Composta da Danny Elfman (che nella versione originale presta la voce al protagonista per le parti cantate), la colonna sonora conquistò un Oscar nel 1994, fissandosi tra le OST di culto della storia del cinema. Nel doppiaggio italiano è invece Renato Zero a interpretare Jack Skeletron, sia nel parlato che nel canto, supportato dall’egregio lavoro di adattamento dei testi da parte di Ernesto Brancucci (in arte Ermavilo). Forse una delle pochissime volte in cui un doppiaggio non può competere con l’originale.

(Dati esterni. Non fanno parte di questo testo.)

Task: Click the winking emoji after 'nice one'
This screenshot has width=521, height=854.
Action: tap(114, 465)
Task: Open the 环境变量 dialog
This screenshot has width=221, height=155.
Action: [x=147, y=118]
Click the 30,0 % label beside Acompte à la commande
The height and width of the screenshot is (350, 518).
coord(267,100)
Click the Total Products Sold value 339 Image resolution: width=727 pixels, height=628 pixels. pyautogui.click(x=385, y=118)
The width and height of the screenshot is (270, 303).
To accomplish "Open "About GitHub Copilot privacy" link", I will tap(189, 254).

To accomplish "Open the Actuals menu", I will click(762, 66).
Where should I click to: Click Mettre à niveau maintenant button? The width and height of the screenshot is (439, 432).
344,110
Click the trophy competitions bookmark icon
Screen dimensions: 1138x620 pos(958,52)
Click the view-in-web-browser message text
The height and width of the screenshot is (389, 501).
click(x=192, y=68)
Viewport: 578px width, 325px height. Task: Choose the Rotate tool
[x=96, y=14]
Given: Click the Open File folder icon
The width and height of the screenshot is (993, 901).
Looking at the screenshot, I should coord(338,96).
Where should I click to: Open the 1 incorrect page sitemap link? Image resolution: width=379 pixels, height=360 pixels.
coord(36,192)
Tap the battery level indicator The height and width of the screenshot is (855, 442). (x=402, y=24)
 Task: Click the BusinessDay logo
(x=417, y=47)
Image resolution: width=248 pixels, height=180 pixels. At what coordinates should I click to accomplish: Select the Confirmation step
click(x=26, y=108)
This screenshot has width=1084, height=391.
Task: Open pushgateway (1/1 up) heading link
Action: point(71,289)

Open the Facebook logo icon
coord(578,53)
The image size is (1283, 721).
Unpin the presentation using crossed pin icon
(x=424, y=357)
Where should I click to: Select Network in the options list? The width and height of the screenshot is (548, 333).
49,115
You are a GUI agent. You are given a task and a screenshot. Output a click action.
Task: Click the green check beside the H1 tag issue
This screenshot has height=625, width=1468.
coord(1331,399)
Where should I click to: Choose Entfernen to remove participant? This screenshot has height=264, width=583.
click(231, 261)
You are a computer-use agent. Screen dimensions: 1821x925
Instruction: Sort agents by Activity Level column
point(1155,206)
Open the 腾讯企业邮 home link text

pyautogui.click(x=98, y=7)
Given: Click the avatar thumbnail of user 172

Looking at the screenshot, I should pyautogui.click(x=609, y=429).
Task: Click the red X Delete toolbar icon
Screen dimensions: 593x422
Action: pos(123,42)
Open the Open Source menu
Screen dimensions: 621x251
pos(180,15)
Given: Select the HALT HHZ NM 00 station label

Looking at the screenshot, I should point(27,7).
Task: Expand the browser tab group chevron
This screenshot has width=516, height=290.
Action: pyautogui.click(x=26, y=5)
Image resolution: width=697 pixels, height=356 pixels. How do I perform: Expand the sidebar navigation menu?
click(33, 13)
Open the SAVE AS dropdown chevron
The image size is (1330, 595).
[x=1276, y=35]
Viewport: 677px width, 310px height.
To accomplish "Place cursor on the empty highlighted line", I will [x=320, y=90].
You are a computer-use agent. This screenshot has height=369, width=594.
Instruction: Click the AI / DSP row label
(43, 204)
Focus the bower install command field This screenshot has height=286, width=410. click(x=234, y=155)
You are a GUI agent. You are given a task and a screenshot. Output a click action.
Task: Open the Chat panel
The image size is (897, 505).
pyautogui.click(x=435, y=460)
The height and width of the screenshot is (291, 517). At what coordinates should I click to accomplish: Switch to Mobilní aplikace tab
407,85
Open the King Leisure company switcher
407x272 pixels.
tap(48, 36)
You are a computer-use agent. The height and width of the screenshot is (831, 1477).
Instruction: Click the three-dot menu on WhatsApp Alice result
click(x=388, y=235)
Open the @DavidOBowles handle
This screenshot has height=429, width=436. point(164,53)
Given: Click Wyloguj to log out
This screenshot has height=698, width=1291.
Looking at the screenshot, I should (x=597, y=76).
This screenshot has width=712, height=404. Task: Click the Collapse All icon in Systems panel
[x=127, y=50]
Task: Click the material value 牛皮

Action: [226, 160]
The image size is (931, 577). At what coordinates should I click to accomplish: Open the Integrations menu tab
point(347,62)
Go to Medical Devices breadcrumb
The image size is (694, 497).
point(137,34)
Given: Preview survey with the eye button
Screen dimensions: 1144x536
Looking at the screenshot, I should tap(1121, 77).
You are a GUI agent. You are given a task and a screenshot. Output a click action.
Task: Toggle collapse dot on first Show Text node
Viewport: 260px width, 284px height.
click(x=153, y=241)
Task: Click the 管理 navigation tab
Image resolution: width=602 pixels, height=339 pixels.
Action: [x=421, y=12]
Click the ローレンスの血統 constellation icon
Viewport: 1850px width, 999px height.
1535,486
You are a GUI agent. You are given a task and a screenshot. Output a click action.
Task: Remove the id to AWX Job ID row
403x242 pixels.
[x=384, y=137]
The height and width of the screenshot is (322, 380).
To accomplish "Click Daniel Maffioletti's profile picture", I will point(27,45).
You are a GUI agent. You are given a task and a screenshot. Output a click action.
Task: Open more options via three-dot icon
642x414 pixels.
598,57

Jack Skeletron, il re delle zucche della città di Halloween si sente logorato dalla noia della routine. Capitato per caso nel Paese di Natale, cerca di rubare le usanze della festività, riadattandole a suo piacimento. Indimenticabile la canzone Re del blu, re del mai, che racconta il senso di impotenza e fallimento vissuto dal protagonista. Il mood del film, reso musicalmente da archi, cornamuse, trombe e flauti, mescola vibrazioni dark e spooky a sonorità più classiche e d’orchestra, trovando così la formula perfetta per descrivere l’ambientazione gotica della Città di Halloween, in contrasto con la felicità scoppiettante, isterica e nevosa dell’isola del Natale. Tra i brani spicca l’esuberante Cos’è?, la canzone che segue il passaggio da un’isola all’altra, segnando il repentino cambio di mood.

Musical che non ha niente da invidiare ai migliori classici Disney, Nightmare Before Christmas può contare sulle incredibili performance dei doppiatori e da un commento sonoro sempre adatto a ogni situazione. E quando questo manca, ci pensa la straordinaria precisione millimetrica del sound design a sonorizzare ogni personaggio, oggetto o luogo in cui si svolgono le azioni, come le indimenticabili atmosfere del cimitero dove si nasconde Jack, del laboratorio del Dottor Finklestein o della tana del Bau Bau. Ve le ricordate ancora?